Ronaldo a agradecer mais um passe certeiro do alemão
PIERRE-PHILIPPE MARCOU/Getty
“Depois de pensar cuidadosamente, anuncio a minha retirada imediata do futebol”, começou por escrever o médio de 34 anos, que fala das lesões sofridas nos últimos meses como fator essencial para dar como terminada a carreira: “Ficou muito claro para mim que era hora de deixar o maior palco do futebol”.
A chegada de Carlo Ancelotti ao Real Madrid pressupôs um possível antes e depois para Mesut Özil. Admitiria publicamente que não havia sentido nem do italiano nem da direção do clube, que ajudou a sagrar-se campeão espanhol em 2011/12, em pleno guardiolismo em Barcelona, a confiança suficiente para continuar em Madrid e por isso decidiu sair para o Arsenal. Cristiano Ronaldo não gostou. “A saída dele é uma péssima notícia para mim. Era o jogador que conhecia melhor os meus movimentos em frente à baliza. Estou chateado”, escreveu o “As” em 2013, relatando uma suposta conversa entre o goleador e Fábio Coentrão.
Em Londres, mesmo ajudando o Arsenal a conquistar três Taças de Inglaterra e de ter repetido a distinção de jogador com mais assistências da liga, começaram os problemas com lesões e a inconstância em campo. Na fase final, a relação com Unai Emery estilhaçou, com relatos de insultos do alemão ao treinador espanhol após a derrota da equipa na final da Liga Europa de 2018/19. Criticaria também publicamente o clube depois deste se desmarcar das suas declarações contra o tratamento ao povo uigur por parte da China. Na época seguinte, Özil mal jogou, nem sequer foi inscrito e em janeiro de 2021 mudou-se para a Turquia natal dos seus pais, reforçando o Fenerbahçe a custo zero.
Özil deixou o Arsenal em janeiro de 2021
Chloe Knott - Danehouse
Por essa altura já havia deixado a seleção alemã, logo após o Mundial de 2018, não sem polémica, acusando a federação do país de “racismo” e “falta de respeito”, num desencontro que começou depois de Özil e Ilkay Gundogan, ambos de origem turca, terem tirado fotografias ao lado de presidente Recep Tayyip Erdogan, ato visto como de apoio ao homem forte do regime de Ancara, no poder desde 2003, primeiro como primeiro ministro e agora como Presidente da República.
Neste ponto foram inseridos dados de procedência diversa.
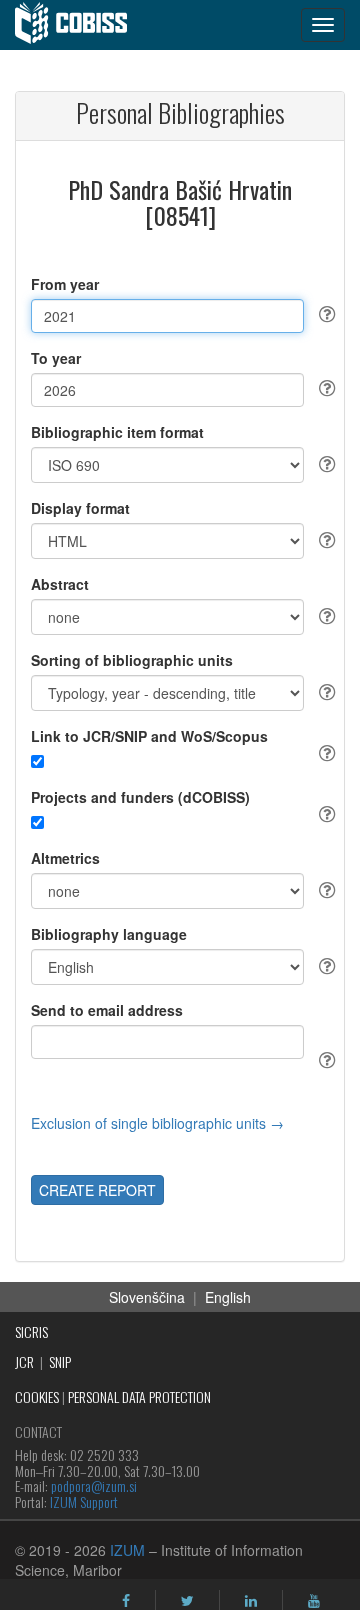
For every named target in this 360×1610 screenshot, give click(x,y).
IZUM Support (84, 1501)
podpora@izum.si (94, 1485)
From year (65, 284)
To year (56, 358)
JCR (24, 1361)
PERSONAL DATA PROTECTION (139, 1396)
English (228, 1297)
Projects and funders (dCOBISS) (140, 797)
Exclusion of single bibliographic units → (157, 1123)
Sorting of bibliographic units (132, 660)
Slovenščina (147, 1297)
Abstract (60, 584)
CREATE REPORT (97, 1190)
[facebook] (126, 1601)
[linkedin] (251, 1601)
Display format (80, 508)
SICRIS (31, 1331)
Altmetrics (65, 858)
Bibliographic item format (117, 432)
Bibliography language (109, 934)
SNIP (60, 1361)
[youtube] (314, 1601)
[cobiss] (81, 25)
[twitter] (187, 1601)
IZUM (127, 1550)
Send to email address (107, 1010)
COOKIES (37, 1396)
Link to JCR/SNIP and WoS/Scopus (149, 736)
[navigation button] (323, 25)
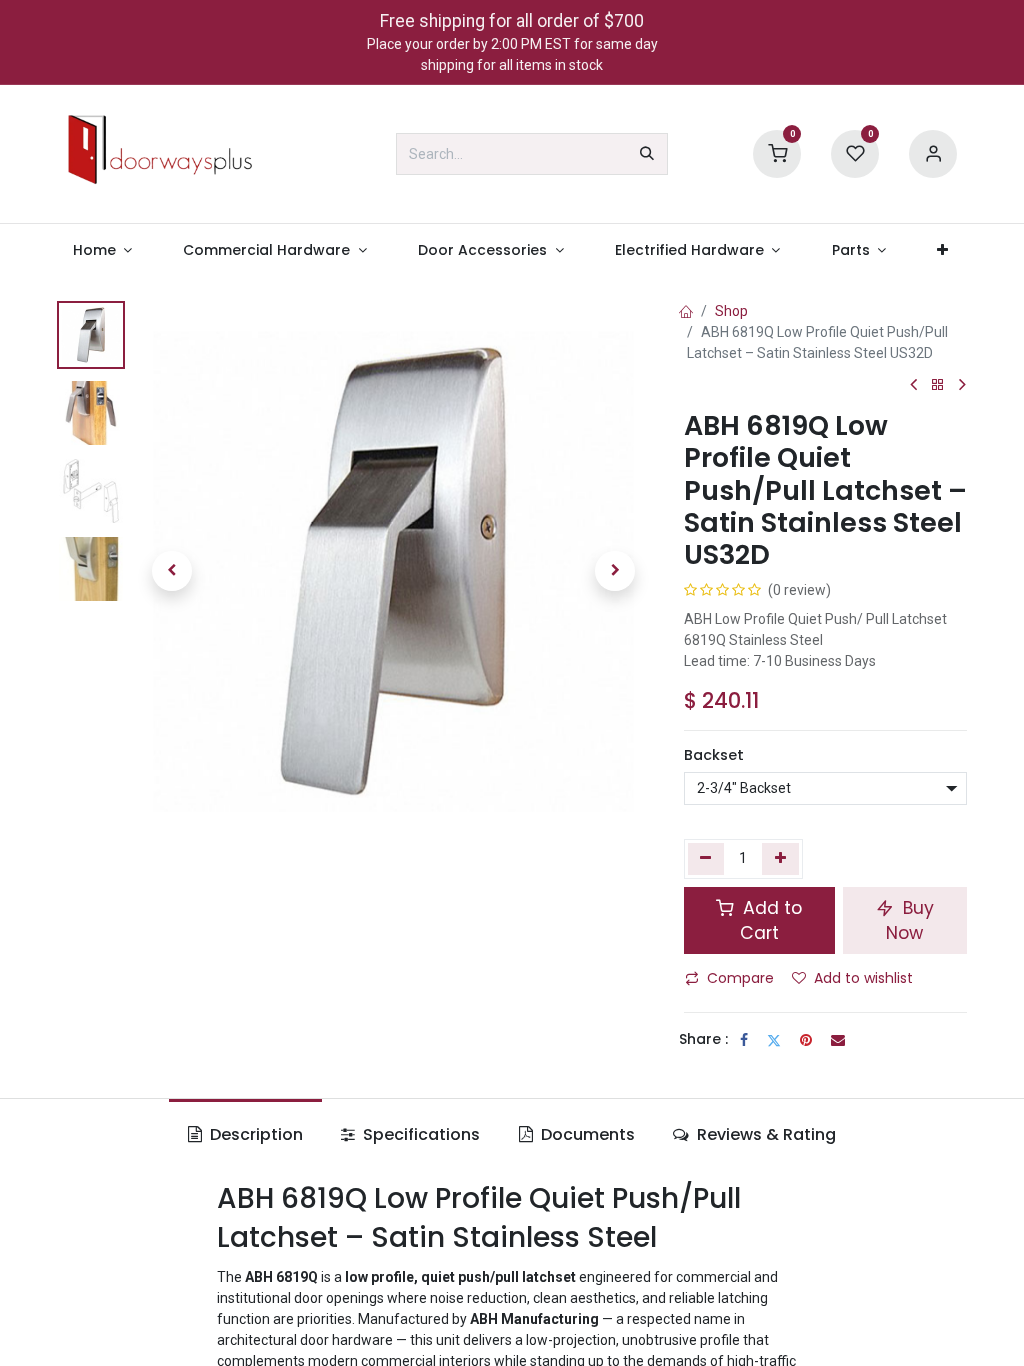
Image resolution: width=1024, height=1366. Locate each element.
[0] (777, 153)
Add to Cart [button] (770, 920)
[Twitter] (774, 1040)
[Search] (647, 154)
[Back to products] (938, 385)
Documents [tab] (586, 1134)
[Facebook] (744, 1040)
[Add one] (780, 859)
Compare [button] (740, 978)
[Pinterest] (806, 1040)
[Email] (838, 1040)
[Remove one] (706, 859)
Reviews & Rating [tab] (764, 1134)
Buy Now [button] (910, 920)
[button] (172, 571)
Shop (731, 311)
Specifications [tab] (419, 1134)
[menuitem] (102, 250)
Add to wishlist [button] (863, 978)
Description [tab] (254, 1134)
Criticado no país onde nasceu, Özil negou qualquer conotação política das imagens com Erdogan e bateu com a porta, abandonando a seleção com apenas 29 anos.
A emocional chegada a um país com o qual mantinha uma forte ligação e ao clube que, disse, apoiava em miúdo, não significaria um regresso aos bons momentos e a passagem pela Super Lig turca, primeiro no Fenerbahçe e depois no Basaksehir, emblema ligado ao regime, redundou em desilusão. Aos 34 anos, idade em que por estes dias muitos jogadores ainda estão no seu auge, Özil diz o adeus definitivo. “Foi uma caminhada incrível cheia de momentos e emoções inesquecíveis. Quero agradecer aos meus clubes - Schalke 04, Werder Bremen, Real Madrid, Arsenal, Fenerbahçe e Basaksehir”, escreveu também na mensagem de despedida, onde agradeceu também à família e amigos mais chegados, por terem estado ao seu lado “nos bons e maus momentos”. Que foram muitos. Ambos.
Agora, revela, é tempo de se dedicar à mulher Amine e às duas filhas, Eda e Ela, prometendo dar notícias de tempos a tempos através das redes sociais. Se tudo tivesse corrido como esperávamos algures em 2010, hoje seria um dia insustentavelmente triste para o futebol, uma efeméride para recordar de tempos a tempos. As circunstâncias atenuaram o peso do adeus, mas os pés de Özil e a forma como estes tratavam a bola farão para sempre parte da nossa memória coletiva.